● **Text provided**

Rozell Nesbitt

Rozell Nesbitt

Presidential Fellow in Peace Studies
Wilkinson College of Arts, Humanities, and Social Sciences; Department of Peace Studies
Office Location: Smith Hall 202C
Office Hours: Tues/Thurs 8 a.m. - 9 a.m. & 12 p.m. - 2 p.m. and by appointment
Education:
Antioch University, Bachelor of Arts
Northwestern University, Master of Arts

Biography

Born on Chicago's West Side, "Prexy" (Rozell W.) Nesbitt has spent more than five
decades as an educator, activist, and speaker on Africa, foreign policy, and
racism. Prexy's career has also included extensive consulting and training on class,
race, multiculturalism and diversity. A teacher and lecturer for many years all over
the USA, he additionally has worked as a "red cap," social worker, union organizer,
special assistant to Chicago’s Mayor, the late Harold Washington, and a senior
program officer with the MacArthur Foundation in Chicago. Over the course of his
career, Prexy has made more than one hundred trips to Africa, including trips
taken in secret to apartheid-torn South Africa. A product of the University College
of Dar Es Salaam and Antioch College, he was active in the USA, Canada and
Europe in the struggle to end apartheid and worked to end colonialism in Angola,
Mozambique, Zimbabwe (former Rhodesia) and Namibia (former Southwest
Africa). From 1979-1983, he worked worldwide as the Program Director of the
World Council of Churches Program to Combat Racism based out of Geneva,
Switzerland. In the late 80's he served as senior consultant to the Mozambique
Government organizing in North America to prevent the apartheid-backed rebel
movement, RENAMO, from gaining official support from the Reagan
administration and its allies.

● **Data rows**
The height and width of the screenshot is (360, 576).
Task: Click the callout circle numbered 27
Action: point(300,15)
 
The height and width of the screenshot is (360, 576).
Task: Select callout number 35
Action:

---

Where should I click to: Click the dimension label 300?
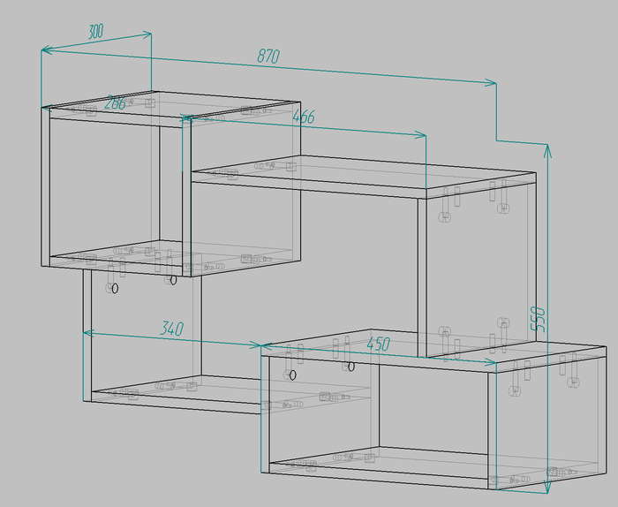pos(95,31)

--

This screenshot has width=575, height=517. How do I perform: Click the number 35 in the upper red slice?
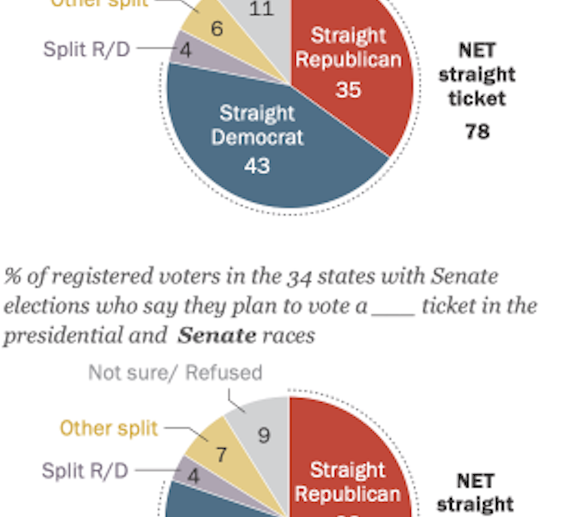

● **What the task requires**
Continue the biography of Rozell Nesbitt from its final sentence, picking up right after the line about the Reagan administration and its allies.

● **Answer to this exercise**
Prexy has lectured and written widely, both in the United States and abroad,
publishing one book and articles in some twenty-five international journals. He was
interviewed in the 1993 documentary about police brutality in Chicago, "The End of
the Nightstick;" appears prominently in the 2014 documentary "Soft Vengeance" on
the life of South African High Court Justice, Albie Sachs, and also served as a cowriter
on the 1999 BBC/PBS production of The People's Century film series
segment, "Skin Deep," a documentary about racism in the United States and South
Africa.

For thirty-three years, he taught African history courses at Chicago's Columbia
College and took people on educational, cultural and political tours to various
'Third World' countries, regions and situations, both abroad and in the United
States. One recent trip, through the organization he founded, MAKING THE
ROAD, was to Brazil, Mozambique, Namibia and South Africa, June-August, 2013.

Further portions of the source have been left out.